Michael Maranta

Personal information
- Full name: Michael Gerard Maranta
- Born: 20 March 1961 (age 65) Brisbane, Queensland, Australia
- Batting: Right-handed
- Bowling: Left-arm medium

Domestic team information
- 1982/83–1986/87: Queensland
- 1980–1981: Suffolk

Career statistics
| Competition | First-class | List A |
| Matches | 3 | 5 |
| Runs scored | 15 | 12 |
| Batting average | 7.50 | 6.00 |
| 100s/50s | –/– | –/– |
| Top score | 11 | 12 |
| Balls bowled | 258 | 246 |
| Wickets | – | 4 |
| Bowling average | – | 41.25 |
| 5 wickets in innings | – | – |
| 10 wickets in match | – | – |
| Best bowling | – | 2/40 |
| Catches/stumpings | 2/– | 2/– |
- Source: Cricinfo, 26 July 2011

= Michael Maranta =

Australian cricketer

Michael Gerard Maranta (born 20 March 1961) is a former Australian cricketer. Maranta was a right-handed batsman who bowled left-arm medium pace. He was born in Brisbane, Queensland.

Maranta made his debut in English county cricket for Suffolk in the 1980 Minor Counties Championship against Hertfordshire. He played Minor counties cricket for Suffolk in 1980 and 1981, making 15 Minor Counties Championship appearances. He made his List A debut for Suffolk against Derbyshire in the 1981 NatWest Trophy. In this match, he scored 12 runs before being dismissed by Barry Wood. While in England he also played Second XI cricket for Essex.

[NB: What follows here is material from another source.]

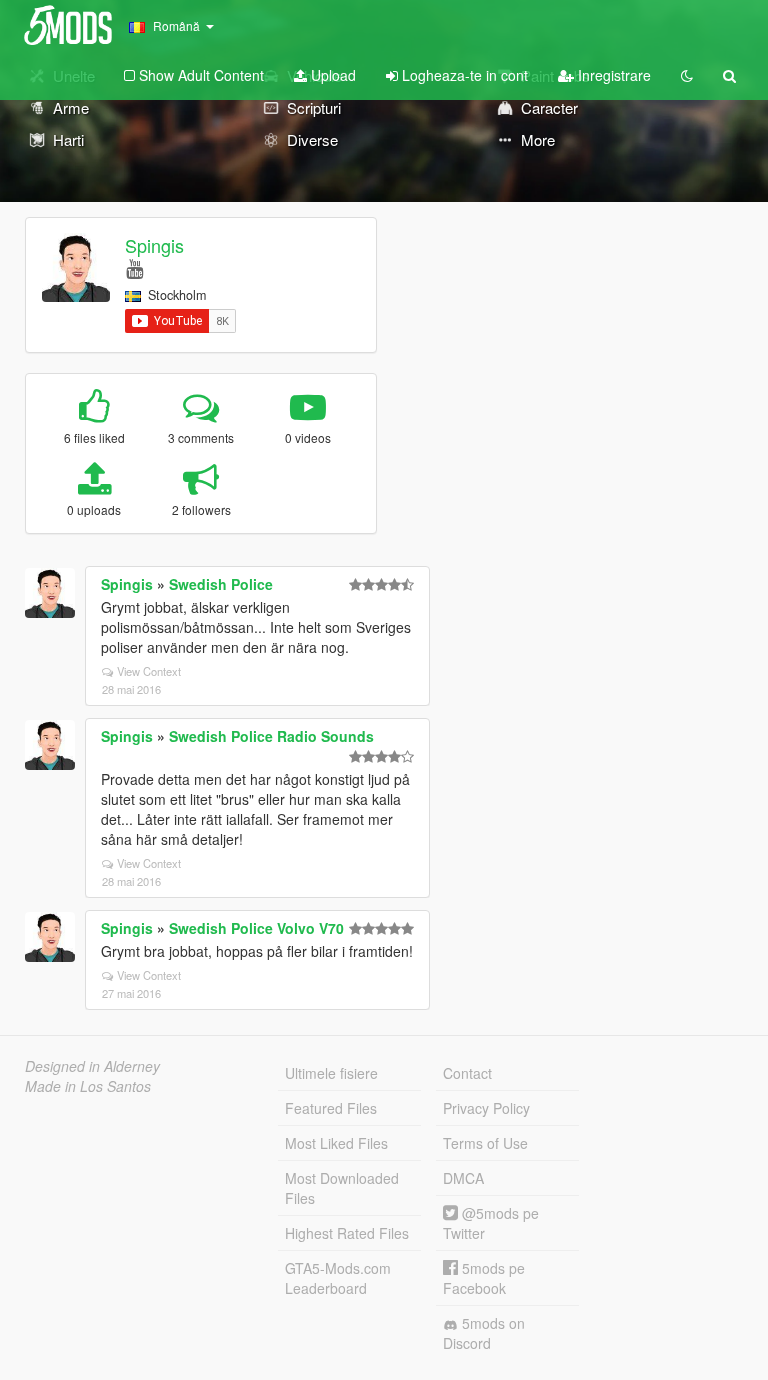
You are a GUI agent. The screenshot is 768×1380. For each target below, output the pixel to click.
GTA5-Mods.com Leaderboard (338, 1278)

Returning to Australia, he made his first-class debut for Queensland against New South Wales in the 1982–83 Sheffield Shield. He made 2 further first-class appearances for Queensland, against Western Australia in the 1985–86 Sheffield Shield and Victoria in the 1985–86 Sheffield Shield. His 3 first-class matches were without success though, with Maranta scoring 15 runs at an average of 7.50, with a high score of 11, while with the ball he bowled 43 wicket-less overs. He made his first List A appearance for Queensland in the 1982–83 McDonald's Cup against Victoria. He made 3 further List A appearances for Queensland, the last of which came against Tasmania in the 1986–87 McDonald's Cup. In 4 List A appearances for Queensland, Maranta failed to score any runs and took just 2 wickets at a bowling average of 62.50, with best figures of 2/53.